◆ **PROBLEM STATEMENT**
Copy every record below exactly.
___ INPUT MATERIAL
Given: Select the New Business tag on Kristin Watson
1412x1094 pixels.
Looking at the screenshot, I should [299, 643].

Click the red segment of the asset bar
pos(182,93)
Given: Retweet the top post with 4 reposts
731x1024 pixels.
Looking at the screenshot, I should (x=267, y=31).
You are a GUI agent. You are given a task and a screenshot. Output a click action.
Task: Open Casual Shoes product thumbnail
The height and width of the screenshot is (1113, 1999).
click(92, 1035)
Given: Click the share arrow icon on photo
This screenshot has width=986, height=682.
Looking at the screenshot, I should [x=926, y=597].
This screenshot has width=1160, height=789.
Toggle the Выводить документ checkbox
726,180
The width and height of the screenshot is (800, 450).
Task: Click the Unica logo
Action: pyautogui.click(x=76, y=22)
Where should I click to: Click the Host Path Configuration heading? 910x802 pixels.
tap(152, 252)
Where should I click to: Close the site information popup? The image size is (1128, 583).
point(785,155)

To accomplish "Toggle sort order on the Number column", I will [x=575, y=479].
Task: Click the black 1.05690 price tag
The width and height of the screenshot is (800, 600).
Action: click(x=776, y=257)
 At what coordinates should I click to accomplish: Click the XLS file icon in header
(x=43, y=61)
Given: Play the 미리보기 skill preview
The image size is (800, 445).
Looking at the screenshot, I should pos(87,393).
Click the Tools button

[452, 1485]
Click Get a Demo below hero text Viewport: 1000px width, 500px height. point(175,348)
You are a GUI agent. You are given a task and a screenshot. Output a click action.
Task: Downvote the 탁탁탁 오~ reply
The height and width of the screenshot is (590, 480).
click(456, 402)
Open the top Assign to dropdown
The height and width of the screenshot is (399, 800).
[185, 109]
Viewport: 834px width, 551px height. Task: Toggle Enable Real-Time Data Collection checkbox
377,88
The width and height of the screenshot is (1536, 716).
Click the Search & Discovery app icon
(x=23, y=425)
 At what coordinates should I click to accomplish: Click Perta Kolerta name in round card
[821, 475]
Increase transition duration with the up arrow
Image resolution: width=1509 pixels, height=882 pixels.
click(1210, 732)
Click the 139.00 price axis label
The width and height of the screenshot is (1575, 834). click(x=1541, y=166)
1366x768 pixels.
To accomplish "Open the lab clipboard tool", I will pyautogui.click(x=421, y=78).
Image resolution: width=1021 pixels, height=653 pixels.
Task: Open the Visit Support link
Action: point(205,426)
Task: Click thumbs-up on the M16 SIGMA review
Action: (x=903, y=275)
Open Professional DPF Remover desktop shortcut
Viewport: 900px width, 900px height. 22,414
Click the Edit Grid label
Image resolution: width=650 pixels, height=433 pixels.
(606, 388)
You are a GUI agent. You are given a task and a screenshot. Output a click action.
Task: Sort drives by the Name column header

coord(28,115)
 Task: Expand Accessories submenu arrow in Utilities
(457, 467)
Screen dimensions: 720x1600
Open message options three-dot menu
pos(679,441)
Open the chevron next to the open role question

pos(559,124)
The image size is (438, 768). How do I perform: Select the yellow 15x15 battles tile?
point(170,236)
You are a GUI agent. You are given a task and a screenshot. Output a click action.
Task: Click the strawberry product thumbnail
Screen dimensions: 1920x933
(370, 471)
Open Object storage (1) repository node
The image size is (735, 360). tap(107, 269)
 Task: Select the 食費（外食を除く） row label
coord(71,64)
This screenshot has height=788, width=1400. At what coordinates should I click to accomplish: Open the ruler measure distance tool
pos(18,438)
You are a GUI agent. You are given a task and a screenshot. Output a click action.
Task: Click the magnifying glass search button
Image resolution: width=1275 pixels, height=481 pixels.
______
◆ **OUTPUT FOR THIS TASK**
Given: Select the New Business tag on Kristin Watson
1412x1094 pixels.
Looking at the screenshot, I should [299, 643].

Click the red segment of the asset bar
pos(182,93)
Given: Retweet the top post with 4 reposts
731x1024 pixels.
Looking at the screenshot, I should (x=267, y=31).
You are a GUI agent. You are given a task and a screenshot. Output a click action.
Task: Open Casual Shoes product thumbnail
The height and width of the screenshot is (1113, 1999).
click(92, 1035)
Given: Click the share arrow icon on photo
This screenshot has width=986, height=682.
Looking at the screenshot, I should [x=926, y=597].
This screenshot has width=1160, height=789.
Toggle the Выводить документ checkbox
726,180
The width and height of the screenshot is (800, 450).
Task: Click the Unica logo
Action: pyautogui.click(x=76, y=22)
Where should I click to: Click the Host Path Configuration heading? 910x802 pixels.
tap(152, 252)
Where should I click to: Close the site information popup? The image size is (1128, 583).
point(785,155)

To accomplish "Toggle sort order on the Number column", I will [x=575, y=479].
Task: Click the black 1.05690 price tag
The width and height of the screenshot is (800, 600).
Action: click(x=776, y=257)
 At what coordinates should I click to accomplish: Click the XLS file icon in header
(x=43, y=61)
Given: Play the 미리보기 skill preview
The image size is (800, 445).
Looking at the screenshot, I should pos(87,393).
Click the Tools button

[452, 1485]
Click Get a Demo below hero text Viewport: 1000px width, 500px height. point(175,348)
You are a GUI agent. You are given a task and a screenshot. Output a click action.
Task: Downvote the 탁탁탁 오~ reply
The height and width of the screenshot is (590, 480).
click(456, 402)
Open the top Assign to dropdown
The height and width of the screenshot is (399, 800).
[185, 109]
Viewport: 834px width, 551px height. Task: Toggle Enable Real-Time Data Collection checkbox
377,88
The width and height of the screenshot is (1536, 716).
Click the Search & Discovery app icon
(x=23, y=425)
 At what coordinates should I click to accomplish: Click Perta Kolerta name in round card
[821, 475]
Increase transition duration with the up arrow
Image resolution: width=1509 pixels, height=882 pixels.
click(1210, 732)
Click the 139.00 price axis label
The width and height of the screenshot is (1575, 834). click(x=1541, y=166)
1366x768 pixels.
To accomplish "Open the lab clipboard tool", I will pyautogui.click(x=421, y=78).
Image resolution: width=1021 pixels, height=653 pixels.
Task: Open the Visit Support link
Action: point(205,426)
Task: Click thumbs-up on the M16 SIGMA review
Action: (x=903, y=275)
Open Professional DPF Remover desktop shortcut
Viewport: 900px width, 900px height. 22,414
Click the Edit Grid label
Image resolution: width=650 pixels, height=433 pixels.
(606, 388)
You are a GUI agent. You are given a task and a screenshot. Output a click action.
Task: Sort drives by the Name column header

coord(28,115)
 Task: Expand Accessories submenu arrow in Utilities
(457, 467)
Screen dimensions: 720x1600
Open message options three-dot menu
pos(679,441)
Open the chevron next to the open role question

pos(559,124)
The image size is (438, 768). How do I perform: Select the yellow 15x15 battles tile?
point(170,236)
You are a GUI agent. You are given a task and a screenshot. Output a click action.
Task: Click the strawberry product thumbnail
Screen dimensions: 1920x933
(370, 471)
Open Object storage (1) repository node
The image size is (735, 360). tap(107, 269)
 Task: Select the 食費（外食を除く） row label
coord(71,64)
This screenshot has height=788, width=1400. At what coordinates should I click to accomplish: Open the ruler measure distance tool
pos(18,438)
You are a GUI agent. You are given a task and a screenshot. Output a click action.
Task: Click the magnifying glass search button
Image resolution: width=1275 pixels, height=481 pixels.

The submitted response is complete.